Los que siempre caminan para el mismo lado

La cobardía es como estar empapado debajo de la lluvia con paraguas, no te cae agua pero de todos modos estás mojado. Tenés frío, el fastidio es inevitable y depositas todas tus esperanzas en el impredecible servicio meteorológico.

El cobarde siempre está escondido detrás de un discurso, se respalda detrás de ideales genéricos y se inventa obstáculos para no animarse a vivir. Son los que regresan antes del amanecer.

Ser cobarde es caminar del brazo de alguien que no elegís, acostumbrarte a comer puré cuando preferís una ensalada, es disminuir las posibilidades de derrota estableciendo el conformismo. Una tristeza de oficio.

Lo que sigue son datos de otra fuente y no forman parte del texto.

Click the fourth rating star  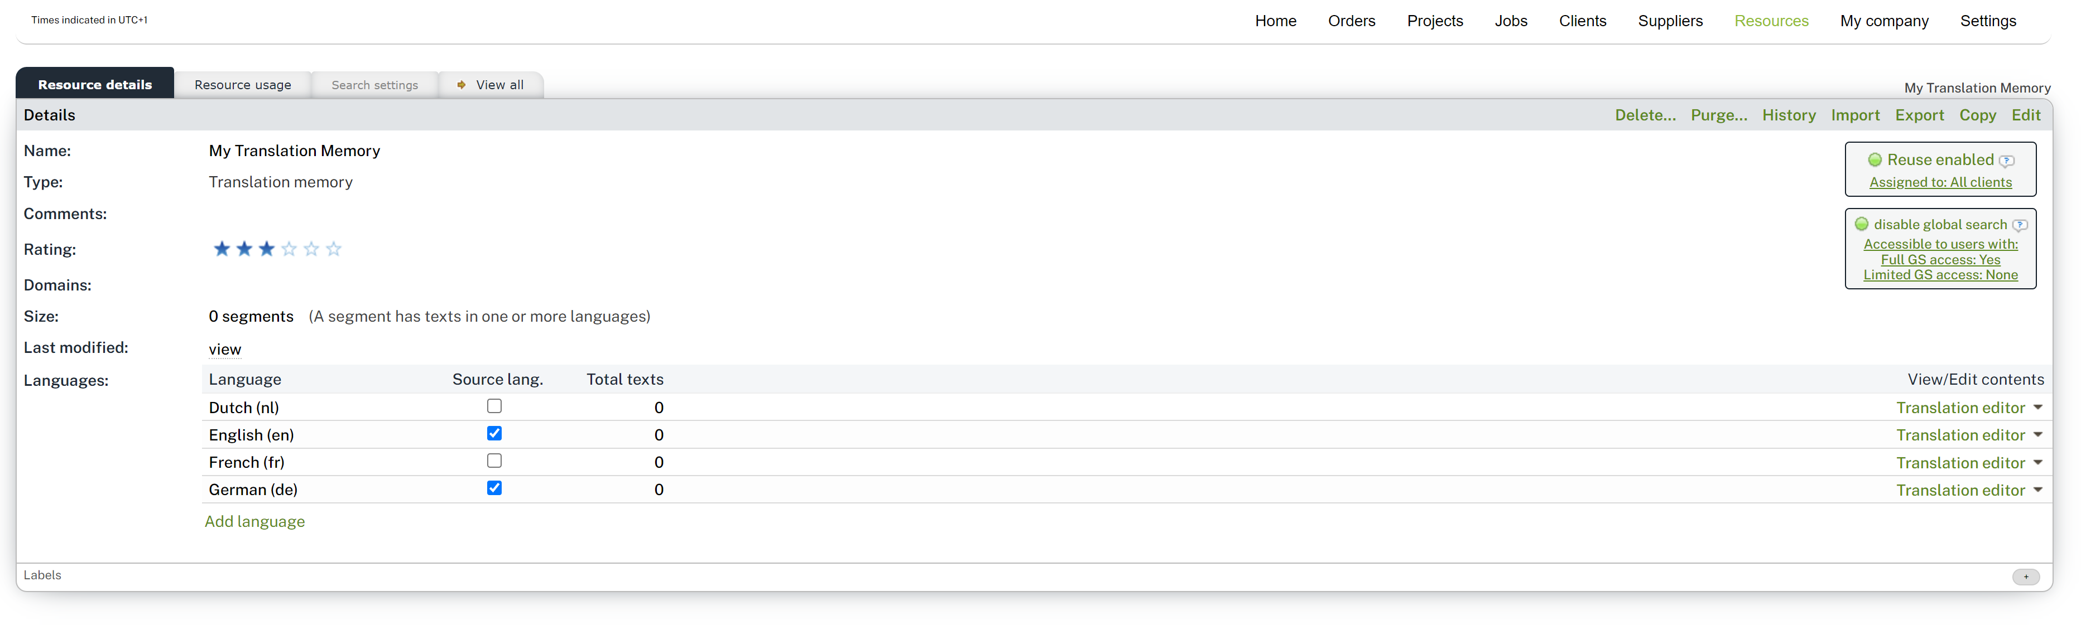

Tergiversar tu discurso para que suene mejor también es cobardía. Sin importar los motivos mentir es de cobardes.
No permitirse olfatear otros perfumes, tomar siempre el mismo colectivo, comprar algo por las dudas, dejar siempre la basura en el volquete y cantar fuerte solo cuando no hay nadie también se relaciona a la cobardía.

La nostalgia de tu pelo blanco, el rechazo a las tinturas y siempre aceptar los caramelos del chino. Tu deseo de moda reprimido, los colores claros y ser fanático de la coca por no haberte animado a probar la Pepsi también pueden volverte un cobarde.

En este momento, en este texto y en su contenido quizás también se esconda un cobarde, que no sabe cómo decir o que dice de manera equivocada. Pero asumir que hay cosas que no digo es transitar una alternativa distinta, es matar a la soberbia y darle una chance a lo desconocido.

Tengo la suerte de haberme perdido en algún que otro viaje y de haber chocado un par de veces. Algunos caminan toda su vida sin salirse de la ruta principal y nunca necesitan del freno de mano.